L’ancienne formule latine d’envoi à la fin de la messe apporte un éclairage significatif à la possibilité de célébrer celle-ci sur l’autel du monde. Ite, missa est qui se traduit littéralement par «allez, on vous envoie» fait penser à l’envoi des apôtres par Jésus. C’est curieux de remarquer qu’à l’instant où Jésus évoque la prière pour que le maître de la moisson envoie des ouvriers pour celle-ci, il appelle ses apôtres, leur donne le pouvoir et les envoie dans le monde.

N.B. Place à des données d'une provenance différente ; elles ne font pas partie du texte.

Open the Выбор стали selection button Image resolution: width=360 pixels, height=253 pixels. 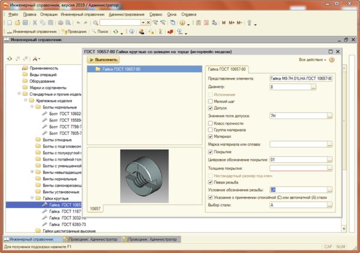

Croyons que ce passage rapide de l’évocation de la prière à l’envoi suggère pour nous aujourd’hui de l’éclairage à bien des égards qu’on pourrait qualifier de révolution missionnaire. Il voudrait, entre autres, accorder une certaine urgence à la mission par rapport à la prière tout en désignant le monde comme lieu de prière, c’est-à-dire de relation, d’alliance et de réconciliation avec Dieu par la mission. Comme Moïse monte sur la montagne et au lieu de se retirer pour être seul à seul avec Dieu, les apôtres devront se déployer dans le monde et y dialoguer avec Dieu sur l’autel de ce monde en rencontrant celles et ceux pour qui le cœur de Dieu bat le plus, ces exclus les plus proches.
Toujours faut-il que Jésus continue d’appeler et d’envoyer ses apôtres et que chacun d’eux réponde par son nom. On peut croire qu’aussi longtemps il y aura celles et ceux envers qui Jésus est saisi de compassion, il appellera les apôtres et les enverra à ceux-là. Dans cet ordre, les besoins de son peuple amènent Dieu à susciter les missionnaires, comme l’affirme l’ancien supérieur général des Assomptionnistes, le Père Hervé Stéphan: «Quand Dieu voit son peuple dans le besoin, il appelle des hommes. Il leur donne la grâce de sentir, d’aimer comme Lui. Et la force d’entreprendre. Il les appelle et Il les envoie». Dans un autre ordre, c’est aux baptisés d’être à l’écoute de Jésus, de lui répondre et d’aller dans le monde y repérer les bien-aimés de Dieu, se mettre à leur service et ainsi y célébrer la messe.
Que les baptisés poursuivent l’œuvre missionnaire du Christ par d’aimants services mutuels, confiants que Dieu donne encore d’être sensible aux besoins du monde voulu par lui pour être habitable et qu’il continue de susciter des missionnaires pour ce monde.